Tuberculosis affects almost all parts of the body—the bones, the blood, the brain. Its most common and deadly form, carried in tiny droplets through the air from person to person and highly infectious, is pulmonary tuberculosis. It thrives in densely packed places.
Like plague, it is an ancient disease and has been written about for nearly as long. Tuberculosis was also discussed in terms of contagion and miasma. Retrospective diagnosis is tough. TB can look like pneumonia or other respiratory ailments. Centuries-old descriptions of its symptoms—night sweats, weight loss, hacking cough—make definitive diagnoses difficult. TB was the disease that ushered in the laboratory revolution, for it was the mycobacteria that causes the disease that Robert Koch discovered under his microscope in 1882. A disease once known as consumption and phthisis, with unknown but likely myriad causes, became a single disease—tuberculosis—caused by a single entity.
TB did not rise up and suddenly snuff the life out of millions like plague; it worked slowly. No one thought it the wrath of God, divinely sent to rout sin and sinners. Unlike cholera, its symptoms are not especially dramatic. One is not suddenly overwhelmed with TB, dead or alive in a matter of hours after disgorging one’s bodily fluids. TB works insidiously, initially unseen. TB did not inflame the press and public like cholera did in the nineteenth century, nor did it arouse people to massacre others as plague did. Yet TB was responsible for far more death than either of these diseases. As early as the seventeenth century, the Bills of Mortality—the early epidemiological records from London—indicate that 20 percent of deaths in the city were due to consumption.

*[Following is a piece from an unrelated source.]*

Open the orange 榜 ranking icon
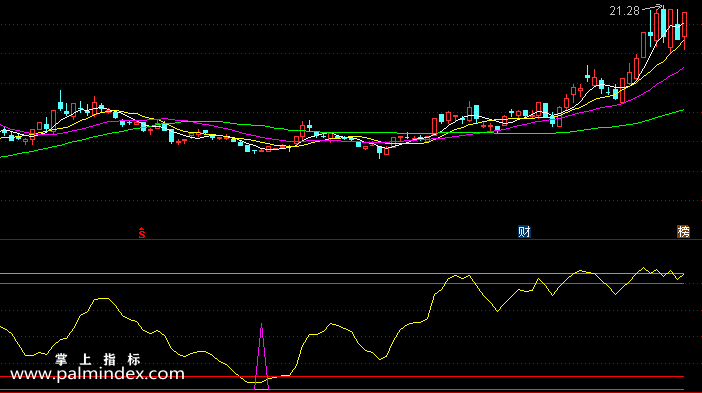Screen dimensions: 702x393 (683, 231)
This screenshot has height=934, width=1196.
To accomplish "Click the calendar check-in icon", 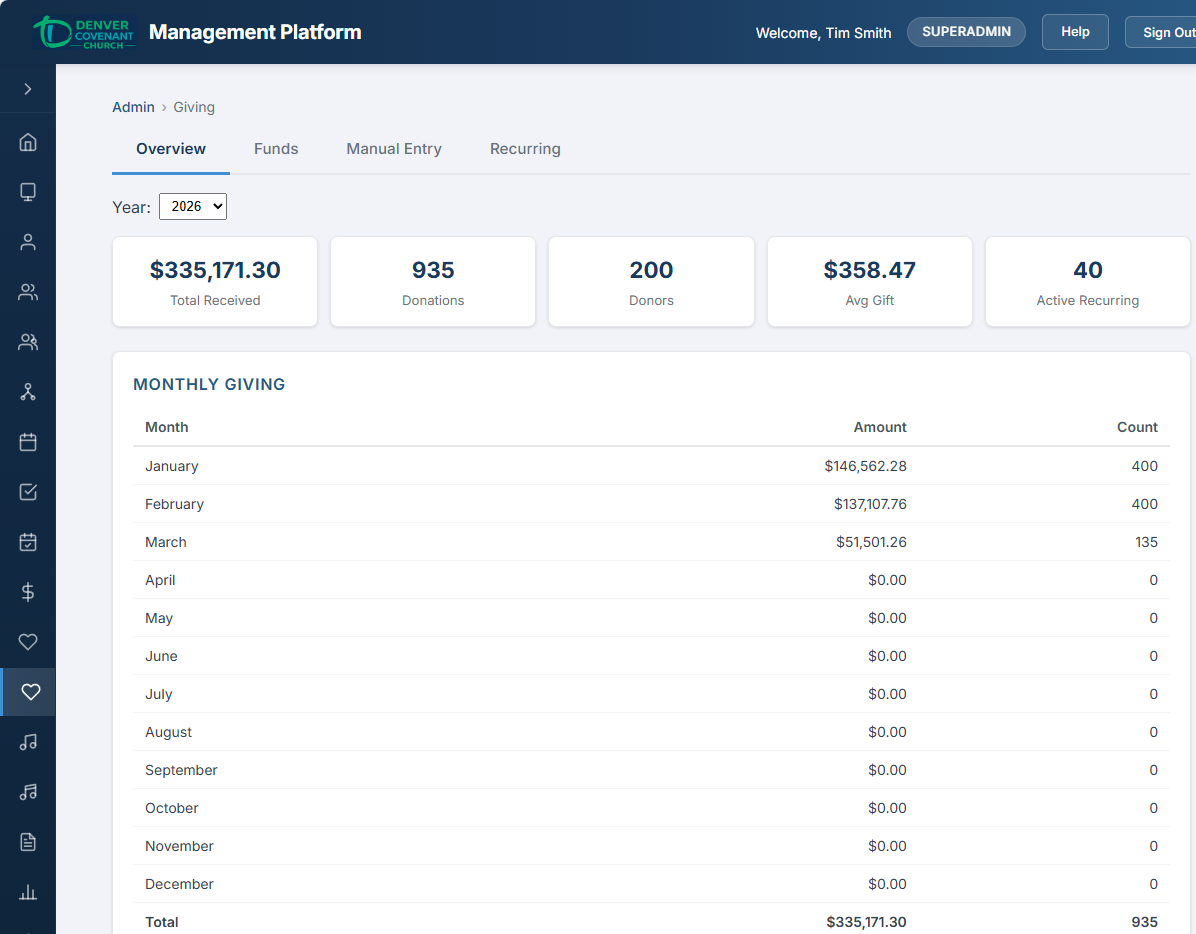I will [x=28, y=542].
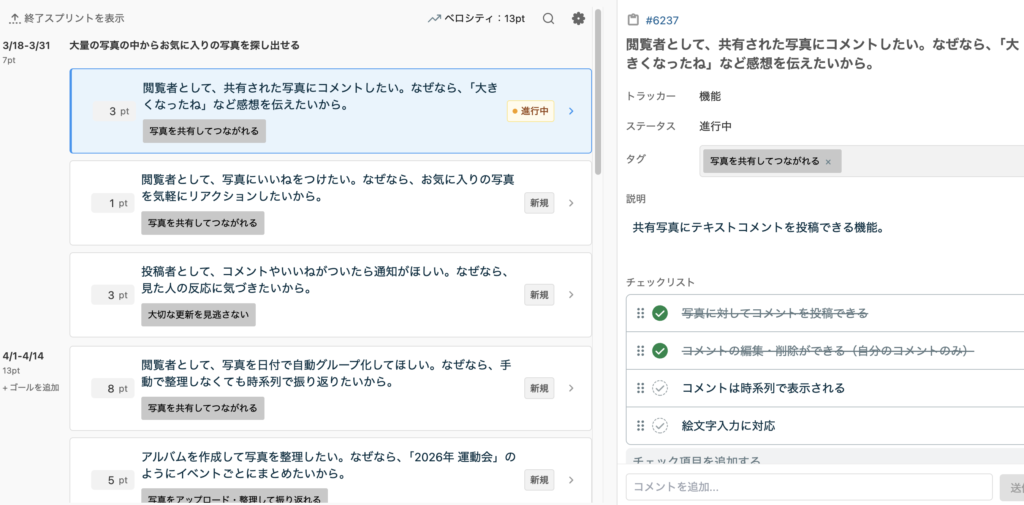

The ways people once understood TB were quite different than how it is now understood. Richard Morton’s comprehensive Phthisiologia, published first in Latin and then in English at the end of the seventeenth century, considered consumption in all its many forms. For instance, to Morton TB could variously occur when people swallowed nails and punctured their lungs or when women expended too much breast milk and taxed their blood, leading to a weak, phlegmatic condition. While these do not sound like modern TB, when Morton talks about the tubercles, those knotty swellings in the lungs, his descriptions sound similar to the disease we now call tuberculosis. Thomas Sydenham thought long journeys on horseback were the soundest medicine.